On 4 April 2022, Dan Walker was confirmed as leaving BBC Breakfast and the BBC to join 5 News, replacing Sian Williams.

==On-air team==
===News presenters===

Current
| 2022– | Dan Walker | 5 News (Monday–Friday) |
| 2010– | Julian Druker | Stand-in presenter, Correspondent for 5 News |
| 2011–2016, 2019– | Emma Crosby | Stand-in presenter |
| 2012– | Sangeeta Kandola | 5 News Lunchtime, 5 News Weekend |
| 2019– | Olivia Kinsley | 5 News Lunchtime, 5 News updates |
| 2015– | Dani Sinha | 5 News at 5 stand-in, 5 News Lunchtime, 5 News updates |
| 2017– | Katherine Nash | 5 News at 5 stand-in, 5 News Lunchtime, 5 News updates |
| 2022– | Alyx Barker | 5 News Lunchtime, 5 News updates |
| 2019– | Mark McQuillan | 5 News Lunchtime, 5 News Updates |
| 2020– | Anila Dhami | 5 News Lunchtime, 5 News Weekend, 5 News Updates |

Former
| 1997–2000 | Roland Buerk |
| 1997–2004 | Rob Butler |
| 1997–2005 | Charlie Stayt |
| 1997–2000, 2002–2007 | Kirsty Young |
| 1998–2000 | Jasmine Lowson |
| 1999–2014 | Catherine Jones |
| 1999–2001, 2008 | Faye Barker |
| 2000–2001 | Andrea Catherwood |
| 2000–2008 | Jonas Hurst |
| 2001–2005 | Louisa Preston |
| 2002–2003, 2010–2012 | Julie MacDonald |
| 2004–2008 | Kate Gerbeau |
| 2005–2006 | Barbara Serra |
| 2005–2007 | Priya Kaur-Jones |
| 2005–2009 | Helen Fospero |
| 2006–2007 | John Suchet |
| 2007–2009 | Isla Traquair |
| 2007–12, 2014–2017 | Matt Barbet |
| 2008–2010 | Natasha Kaplinsky |
| 2009–2012 | Gemma Morris |
| 2009 | Phil Lavelle |
| 2009–2012 | Philippa Hall |
| 2009–2014 | Polly Whitehouse |
| 2010 | Charlotte Hawkins |
| 2011–2015 | Emma Crosby |
| 2012–2014 | Simon Pusey |
| 2012–2014 | Natalie Verney |
| 2012–2014 | Chloe Culpan |
| 2012–2014 | Katie Goodman |
| 2014 | Lucrezia Millarini |
| 2016–2022 | Sian Williams |
| 2018–2024 | Claudia-Liza Vanderpuije |

===Weather presenters===

Current
| 2012– | Clare Nasir |

Former
| 2008–2012 | Lisa Burke |
| 2010–2012 | Nazaneen Ghaffar |
| 2006–2012 | Isobel Lang |
| 2003–2009 | Lara Lewington |
| 2013–2016 | Kirsty McCabe |
| 2005–2012 | Denise Nurse |
| 2005–2010 | Lucy Verasamy |
| 2010–2016 | Sian Welby |
| 2005–2012 | Jo Wheeler |
| 2005–2012 | Francis Wilson |
| 2016–2017 | Chris Page |

===Correspondents===

Current
| 2000– | Andy Bell | Political Editor |  |
| 2011– | Tessa Chapman | Chief Correspondent |  |
| 2005– | Leyla Hayes | News Correspondent |  |
| 1999– | Catherine Jones | Health Correspondent |  |
| 2007– | Sangeeta Kandola | News Correspondent | Newsreader (freelancer) |
| 1997– | Peter Lane | News Correspondent |  |
| 2005– | Ruth Liptrot | News Correspondent |  |
| 2015– | Dani Sinha | News Correspondent | Newsreader |
| 1997– | Simon Vigar | Royal Correspondent | Newsreader |
| 2019– | Alan Jenkins | Scotland Reporter |  |
| 2020– | Anila Dhami | News Correspondent | Newsreader |
| 2022– | Bradley Harris | News Correspondent |  |
| 2017– | Katherine Nash | News Correspondent | Newsreader |

==Features==
- 5 News originally provided afternoon and evening updates on the hour, every hour during the week.
- A 'ticker' was used during these updates, the first seen on a terrestrial news broadcast, outside of a simulcast with a news channel.
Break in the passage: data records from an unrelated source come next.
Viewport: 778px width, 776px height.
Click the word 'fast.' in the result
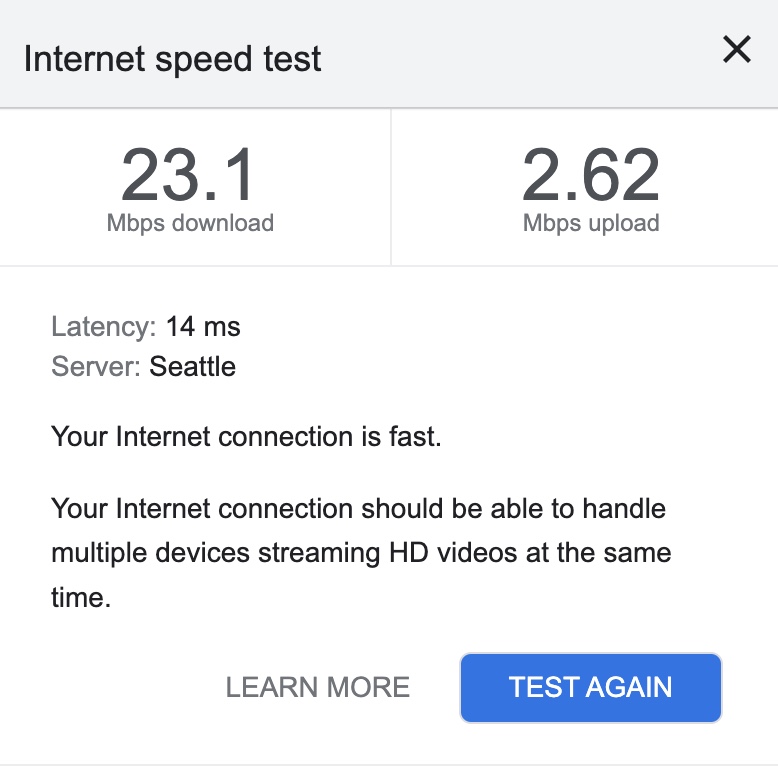pyautogui.click(x=413, y=437)
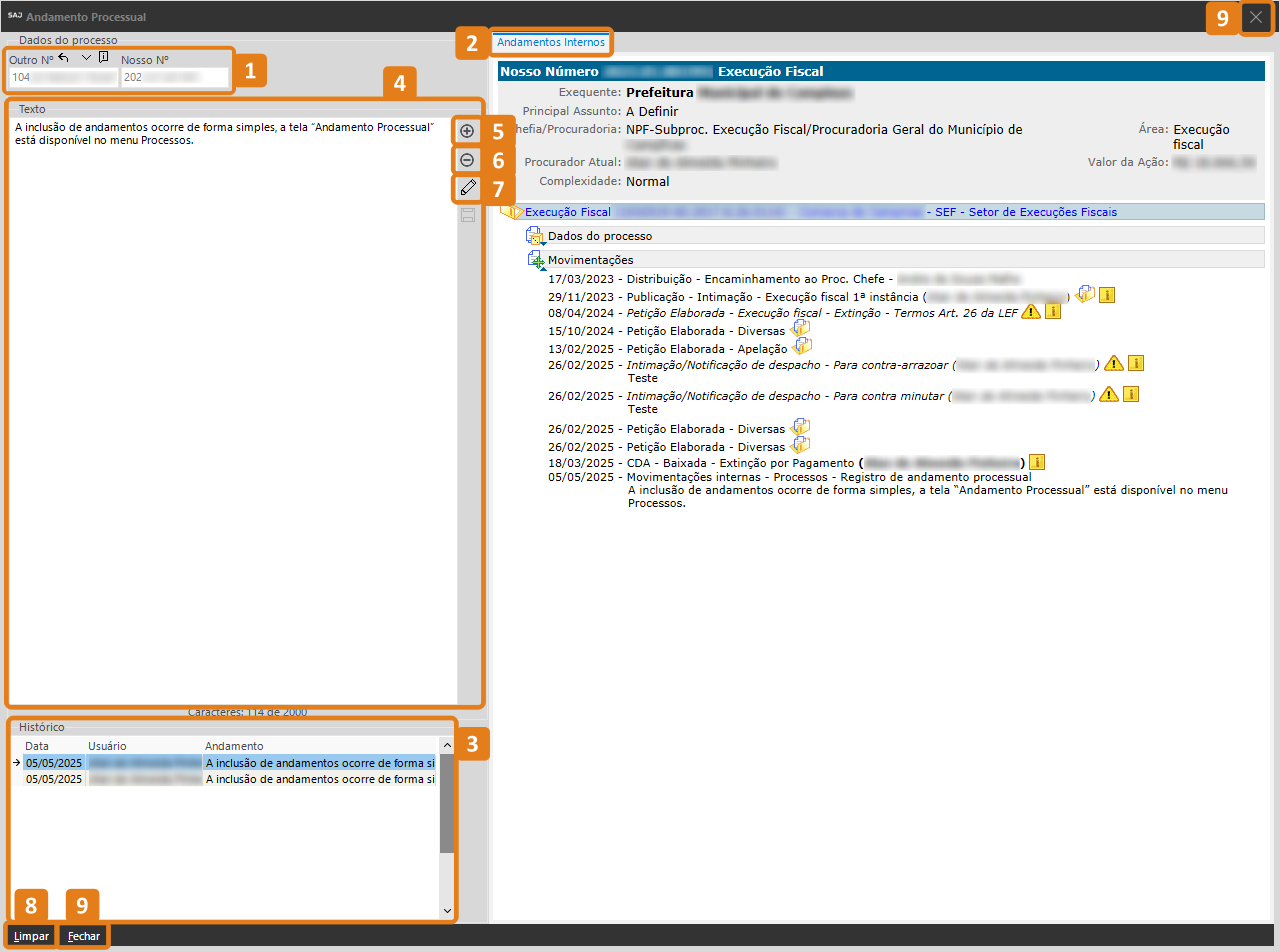This screenshot has height=952, width=1280.
Task: Click info icon on CDA - Baixada row
Action: (1037, 462)
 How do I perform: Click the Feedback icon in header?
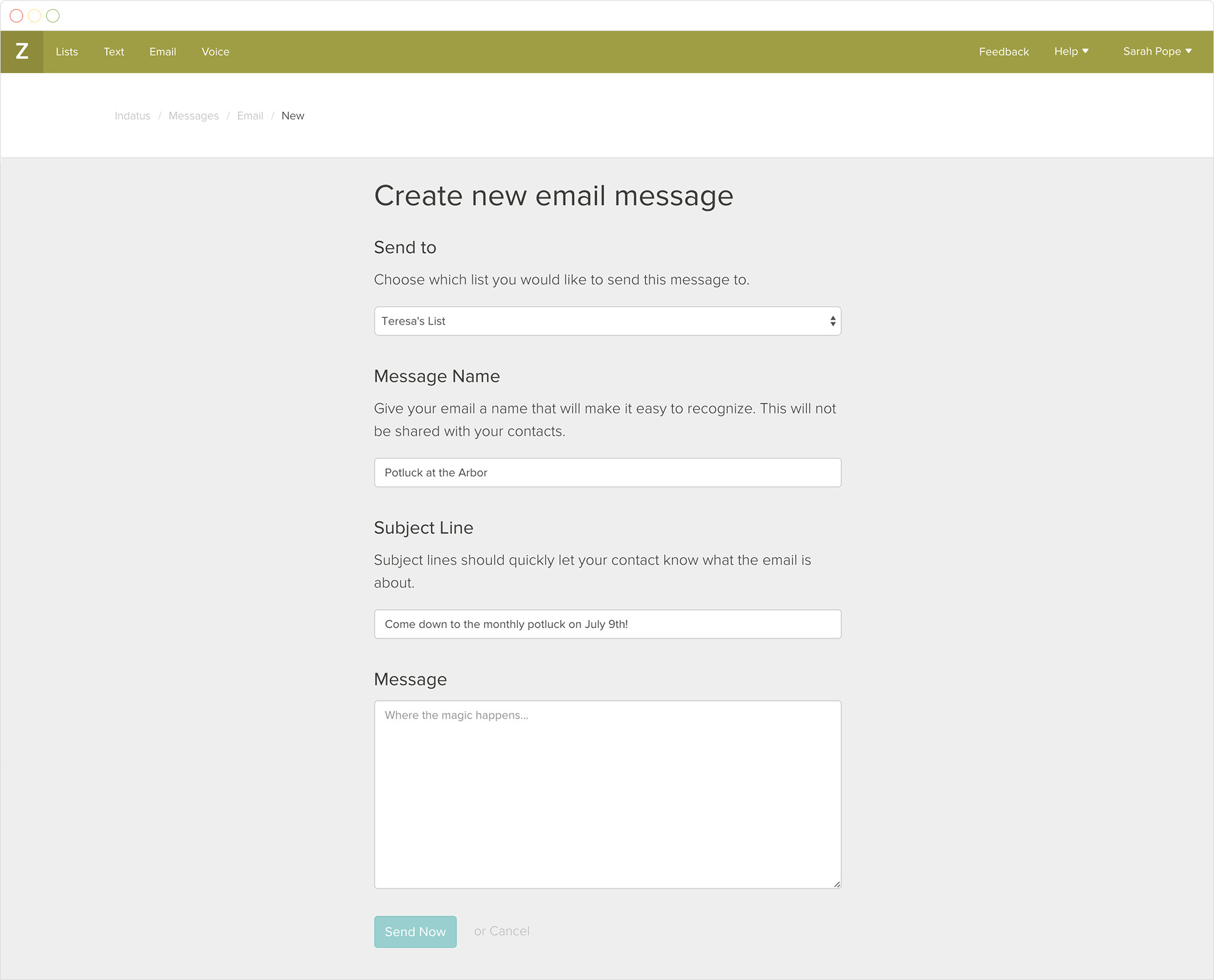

This was switched to a weather ticker before being dropped entirely in 2007.
- A presenter standing up or 'perching' rather than sitting behind a desk (which has since been used by other broadcasters). This feature was banned by the channel in 2007, with presenters at the seating area for all bulletins, although the presenters stood again when 5 News was relaunched in February 2011.
- On air 'teases' from production staff
- Live discussions involving various experts, campaigners, celebrities and political commentators
- Guest editors – these included Ms. Dynamite, Dame Kelly Holmes, Howard Marks and Alastair Campbell
- Your News, a segment of most bulletins given over to viewers' videos and now adapted by many other news programmes under the banner 'user-generated content'
- On-screen email addresses were shown for reporters while they're on air, a feature previously seen in newspapers. This was dropped a few months after introduction.
- When the contract transferred to Sky News, Five News was the first programme to broadcast (and, for the first time, in widescreen) from the news centre at Sky's headquarters in Osterley.